Start of INPUT DATA

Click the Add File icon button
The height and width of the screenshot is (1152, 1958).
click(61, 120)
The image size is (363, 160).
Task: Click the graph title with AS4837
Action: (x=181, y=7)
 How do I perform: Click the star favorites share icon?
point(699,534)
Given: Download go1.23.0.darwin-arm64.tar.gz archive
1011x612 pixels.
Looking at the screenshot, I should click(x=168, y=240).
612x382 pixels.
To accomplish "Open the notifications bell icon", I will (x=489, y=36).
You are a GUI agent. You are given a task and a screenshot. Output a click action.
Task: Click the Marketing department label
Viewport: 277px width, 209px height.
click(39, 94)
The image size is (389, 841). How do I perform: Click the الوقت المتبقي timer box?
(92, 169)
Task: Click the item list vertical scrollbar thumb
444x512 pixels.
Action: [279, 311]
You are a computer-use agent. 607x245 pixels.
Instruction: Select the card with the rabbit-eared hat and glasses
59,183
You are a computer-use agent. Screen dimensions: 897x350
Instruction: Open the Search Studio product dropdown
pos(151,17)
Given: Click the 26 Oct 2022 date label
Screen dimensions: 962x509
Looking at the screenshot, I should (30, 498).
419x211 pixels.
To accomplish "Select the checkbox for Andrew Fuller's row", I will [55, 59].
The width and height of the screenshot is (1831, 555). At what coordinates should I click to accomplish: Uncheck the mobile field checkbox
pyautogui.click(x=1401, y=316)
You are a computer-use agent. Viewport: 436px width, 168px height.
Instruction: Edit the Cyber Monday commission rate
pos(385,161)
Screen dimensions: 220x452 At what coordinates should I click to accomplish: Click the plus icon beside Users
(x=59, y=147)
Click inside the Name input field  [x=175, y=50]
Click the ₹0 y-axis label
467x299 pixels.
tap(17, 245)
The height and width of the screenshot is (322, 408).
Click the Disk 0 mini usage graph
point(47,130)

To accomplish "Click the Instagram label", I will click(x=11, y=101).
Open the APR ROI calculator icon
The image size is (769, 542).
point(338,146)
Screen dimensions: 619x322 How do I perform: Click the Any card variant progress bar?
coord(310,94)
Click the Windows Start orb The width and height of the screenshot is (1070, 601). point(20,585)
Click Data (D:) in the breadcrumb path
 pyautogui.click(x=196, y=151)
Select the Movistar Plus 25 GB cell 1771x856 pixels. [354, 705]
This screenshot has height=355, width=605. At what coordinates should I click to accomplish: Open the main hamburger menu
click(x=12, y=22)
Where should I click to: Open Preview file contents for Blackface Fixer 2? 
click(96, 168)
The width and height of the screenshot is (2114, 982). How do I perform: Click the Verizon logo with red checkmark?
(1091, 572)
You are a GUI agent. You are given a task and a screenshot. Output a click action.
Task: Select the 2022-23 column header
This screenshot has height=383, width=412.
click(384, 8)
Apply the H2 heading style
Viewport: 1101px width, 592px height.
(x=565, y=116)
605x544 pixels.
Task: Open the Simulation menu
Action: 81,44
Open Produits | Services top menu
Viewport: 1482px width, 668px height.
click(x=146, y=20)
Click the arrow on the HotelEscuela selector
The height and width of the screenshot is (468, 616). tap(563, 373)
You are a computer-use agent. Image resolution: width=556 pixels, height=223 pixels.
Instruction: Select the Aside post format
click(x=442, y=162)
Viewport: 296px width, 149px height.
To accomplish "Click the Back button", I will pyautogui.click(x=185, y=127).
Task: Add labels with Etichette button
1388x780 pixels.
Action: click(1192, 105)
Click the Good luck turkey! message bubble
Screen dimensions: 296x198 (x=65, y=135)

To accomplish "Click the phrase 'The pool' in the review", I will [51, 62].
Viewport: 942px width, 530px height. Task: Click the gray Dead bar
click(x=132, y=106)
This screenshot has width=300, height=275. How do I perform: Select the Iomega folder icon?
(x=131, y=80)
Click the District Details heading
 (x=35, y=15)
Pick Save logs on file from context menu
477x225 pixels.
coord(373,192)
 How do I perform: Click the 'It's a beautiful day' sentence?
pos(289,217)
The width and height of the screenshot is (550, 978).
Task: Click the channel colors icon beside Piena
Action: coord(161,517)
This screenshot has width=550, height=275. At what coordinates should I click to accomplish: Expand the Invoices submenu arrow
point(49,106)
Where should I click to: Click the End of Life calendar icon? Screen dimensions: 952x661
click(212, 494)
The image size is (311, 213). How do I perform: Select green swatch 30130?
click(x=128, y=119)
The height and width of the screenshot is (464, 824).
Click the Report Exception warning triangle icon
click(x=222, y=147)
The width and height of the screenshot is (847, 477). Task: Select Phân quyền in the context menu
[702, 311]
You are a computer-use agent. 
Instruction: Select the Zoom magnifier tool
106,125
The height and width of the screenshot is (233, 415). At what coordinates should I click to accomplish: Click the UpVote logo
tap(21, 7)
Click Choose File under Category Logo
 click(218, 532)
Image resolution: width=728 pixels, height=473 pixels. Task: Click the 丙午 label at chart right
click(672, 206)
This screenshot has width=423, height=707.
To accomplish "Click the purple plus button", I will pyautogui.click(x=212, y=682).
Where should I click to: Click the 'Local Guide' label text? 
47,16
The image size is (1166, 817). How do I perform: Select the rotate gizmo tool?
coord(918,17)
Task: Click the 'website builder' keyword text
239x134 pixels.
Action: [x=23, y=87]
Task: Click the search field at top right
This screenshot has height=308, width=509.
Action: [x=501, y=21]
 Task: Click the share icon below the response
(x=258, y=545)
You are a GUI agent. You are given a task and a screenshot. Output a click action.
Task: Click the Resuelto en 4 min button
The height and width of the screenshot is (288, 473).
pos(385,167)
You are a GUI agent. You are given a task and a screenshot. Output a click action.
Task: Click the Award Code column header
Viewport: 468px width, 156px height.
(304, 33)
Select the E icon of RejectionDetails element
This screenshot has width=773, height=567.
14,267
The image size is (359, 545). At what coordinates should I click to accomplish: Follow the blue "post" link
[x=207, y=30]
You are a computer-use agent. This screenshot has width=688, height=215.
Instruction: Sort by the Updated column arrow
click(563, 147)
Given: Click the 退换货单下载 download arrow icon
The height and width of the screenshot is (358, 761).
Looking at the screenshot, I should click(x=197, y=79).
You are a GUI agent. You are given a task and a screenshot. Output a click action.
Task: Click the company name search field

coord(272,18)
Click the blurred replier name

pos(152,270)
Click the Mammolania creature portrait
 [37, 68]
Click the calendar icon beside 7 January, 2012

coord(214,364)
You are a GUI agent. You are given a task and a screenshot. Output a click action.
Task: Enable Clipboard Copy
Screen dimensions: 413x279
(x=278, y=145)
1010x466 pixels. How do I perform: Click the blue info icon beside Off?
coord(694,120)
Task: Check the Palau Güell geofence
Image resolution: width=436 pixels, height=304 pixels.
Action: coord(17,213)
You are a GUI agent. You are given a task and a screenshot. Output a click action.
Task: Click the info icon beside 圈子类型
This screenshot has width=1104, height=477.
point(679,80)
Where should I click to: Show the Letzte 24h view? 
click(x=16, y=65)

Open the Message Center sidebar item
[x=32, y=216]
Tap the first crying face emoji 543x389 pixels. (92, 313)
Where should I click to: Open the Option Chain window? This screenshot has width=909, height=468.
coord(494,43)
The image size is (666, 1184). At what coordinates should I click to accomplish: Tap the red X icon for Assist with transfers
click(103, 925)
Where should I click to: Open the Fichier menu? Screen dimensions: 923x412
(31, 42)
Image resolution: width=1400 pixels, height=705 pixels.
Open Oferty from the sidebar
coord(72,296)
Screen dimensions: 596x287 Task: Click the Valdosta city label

End of INPUT DATA

> TASK GOAL
All records above are to be output again exactly as they stand.

> SOLUTION TO THE EXERCISE
Click the Add File icon button
The height and width of the screenshot is (1152, 1958).
click(61, 120)
The image size is (363, 160).
Task: Click the graph title with AS4837
Action: (x=181, y=7)
 How do I perform: Click the star favorites share icon?
point(699,534)
Given: Download go1.23.0.darwin-arm64.tar.gz archive
1011x612 pixels.
Looking at the screenshot, I should click(x=168, y=240).
612x382 pixels.
To accomplish "Open the notifications bell icon", I will (x=489, y=36).
You are a GUI agent. You are given a task and a screenshot. Output a click action.
Task: Click the Marketing department label
Viewport: 277px width, 209px height.
click(39, 94)
The image size is (389, 841). How do I perform: Click the الوقت المتبقي timer box?
(92, 169)
Task: Click the item list vertical scrollbar thumb
444x512 pixels.
Action: [279, 311]
You are a computer-use agent. 607x245 pixels.
Instruction: Select the card with the rabbit-eared hat and glasses
59,183
You are a computer-use agent. Screen dimensions: 897x350
Instruction: Open the Search Studio product dropdown
pos(151,17)
Given: Click the 26 Oct 2022 date label
Screen dimensions: 962x509
Looking at the screenshot, I should (30, 498).
419x211 pixels.
To accomplish "Select the checkbox for Andrew Fuller's row", I will [55, 59].
The width and height of the screenshot is (1831, 555). At what coordinates should I click to accomplish: Uncheck the mobile field checkbox
pyautogui.click(x=1401, y=316)
You are a computer-use agent. Viewport: 436px width, 168px height.
Instruction: Edit the Cyber Monday commission rate
pos(385,161)
Screen dimensions: 220x452 At what coordinates should I click to accomplish: Click the plus icon beside Users
(x=59, y=147)
Click inside the Name input field  [x=175, y=50]
Click the ₹0 y-axis label
467x299 pixels.
tap(17, 245)
The height and width of the screenshot is (322, 408).
Click the Disk 0 mini usage graph
point(47,130)

To accomplish "Click the Instagram label", I will click(x=11, y=101).
Open the APR ROI calculator icon
The image size is (769, 542).
point(338,146)
Screen dimensions: 619x322 How do I perform: Click the Any card variant progress bar?
coord(310,94)
Click the Windows Start orb The width and height of the screenshot is (1070, 601). point(20,585)
Click Data (D:) in the breadcrumb path
 pyautogui.click(x=196, y=151)
Select the Movistar Plus 25 GB cell 1771x856 pixels. [354, 705]
This screenshot has height=355, width=605. At what coordinates should I click to accomplish: Open the main hamburger menu
click(x=12, y=22)
Where should I click to: Open Preview file contents for Blackface Fixer 2? 
click(96, 168)
The width and height of the screenshot is (2114, 982). How do I perform: Click the Verizon logo with red checkmark?
(1091, 572)
You are a GUI agent. You are given a task and a screenshot. Output a click action.
Task: Select the 2022-23 column header
This screenshot has height=383, width=412.
click(384, 8)
Apply the H2 heading style
Viewport: 1101px width, 592px height.
(x=565, y=116)
605x544 pixels.
Task: Open the Simulation menu
Action: 81,44
Open Produits | Services top menu
Viewport: 1482px width, 668px height.
click(x=146, y=20)
Click the arrow on the HotelEscuela selector
The height and width of the screenshot is (468, 616). tap(563, 373)
You are a computer-use agent. Image resolution: width=556 pixels, height=223 pixels.
Instruction: Select the Aside post format
click(x=442, y=162)
Viewport: 296px width, 149px height.
To accomplish "Click the Back button", I will pyautogui.click(x=185, y=127).
Task: Add labels with Etichette button
1388x780 pixels.
Action: click(1192, 105)
Click the Good luck turkey! message bubble
Screen dimensions: 296x198 (x=65, y=135)

To accomplish "Click the phrase 'The pool' in the review", I will [51, 62].
Viewport: 942px width, 530px height. Task: Click the gray Dead bar
click(x=132, y=106)
This screenshot has width=300, height=275. How do I perform: Select the Iomega folder icon?
(x=131, y=80)
Click the District Details heading
 (x=35, y=15)
Pick Save logs on file from context menu
477x225 pixels.
coord(373,192)
 How do I perform: Click the 'It's a beautiful day' sentence?
pos(289,217)
The width and height of the screenshot is (550, 978).
Task: Click the channel colors icon beside Piena
Action: coord(161,517)
This screenshot has width=550, height=275. At what coordinates should I click to accomplish: Expand the Invoices submenu arrow
point(49,106)
Where should I click to: Click the End of Life calendar icon? Screen dimensions: 952x661
click(212, 494)
The image size is (311, 213). How do I perform: Select green swatch 30130?
click(x=128, y=119)
The height and width of the screenshot is (464, 824).
Click the Report Exception warning triangle icon
click(x=222, y=147)
The width and height of the screenshot is (847, 477). Task: Select Phân quyền in the context menu
[702, 311]
You are a computer-use agent. 
Instruction: Select the Zoom magnifier tool
106,125
The height and width of the screenshot is (233, 415). At what coordinates should I click to accomplish: Click the UpVote logo
tap(21, 7)
Click Choose File under Category Logo
 click(218, 532)
Image resolution: width=728 pixels, height=473 pixels. Task: Click the 丙午 label at chart right
click(672, 206)
This screenshot has width=423, height=707.
To accomplish "Click the purple plus button", I will pyautogui.click(x=212, y=682).
Where should I click to: Click the 'Local Guide' label text? 
47,16
The image size is (1166, 817). How do I perform: Select the rotate gizmo tool?
coord(918,17)
Task: Click the 'website builder' keyword text
239x134 pixels.
Action: [x=23, y=87]
Task: Click the search field at top right
This screenshot has height=308, width=509.
Action: [x=501, y=21]
 Task: Click the share icon below the response
(x=258, y=545)
You are a GUI agent. You are given a task and a screenshot. Output a click action.
Task: Click the Resuelto en 4 min button
The height and width of the screenshot is (288, 473).
pos(385,167)
You are a GUI agent. You are given a task and a screenshot. Output a click action.
Task: Click the Award Code column header
Viewport: 468px width, 156px height.
(304, 33)
Select the E icon of RejectionDetails element
This screenshot has width=773, height=567.
14,267
The image size is (359, 545). At what coordinates should I click to accomplish: Follow the blue "post" link
[x=207, y=30]
You are a computer-use agent. This screenshot has width=688, height=215.
Instruction: Sort by the Updated column arrow
click(563, 147)
Given: Click the 退换货单下载 download arrow icon
The height and width of the screenshot is (358, 761).
Looking at the screenshot, I should click(x=197, y=79).
You are a GUI agent. You are given a task and a screenshot. Output a click action.
Task: Click the company name search field

coord(272,18)
Click the blurred replier name

pos(152,270)
Click the Mammolania creature portrait
 [37, 68]
Click the calendar icon beside 7 January, 2012

coord(214,364)
You are a GUI agent. You are given a task and a screenshot. Output a click action.
Task: Enable Clipboard Copy
Screen dimensions: 413x279
(x=278, y=145)
1010x466 pixels. How do I perform: Click the blue info icon beside Off?
coord(694,120)
Task: Check the Palau Güell geofence
Image resolution: width=436 pixels, height=304 pixels.
Action: coord(17,213)
You are a GUI agent. You are given a task and a screenshot. Output a click action.
Task: Click the info icon beside 圈子类型
This screenshot has width=1104, height=477.
point(679,80)
Where should I click to: Show the Letzte 24h view? 
click(x=16, y=65)

Open the Message Center sidebar item
[x=32, y=216]
Tap the first crying face emoji 543x389 pixels. (92, 313)
Where should I click to: Open the Option Chain window? This screenshot has width=909, height=468.
coord(494,43)
The image size is (666, 1184). At what coordinates should I click to accomplish: Tap the red X icon for Assist with transfers
click(103, 925)
Where should I click to: Open the Fichier menu? Screen dimensions: 923x412
(31, 42)
Image resolution: width=1400 pixels, height=705 pixels.
Open Oferty from the sidebar
coord(72,296)
Screen dimensions: 596x287 Task: Click the Valdosta city label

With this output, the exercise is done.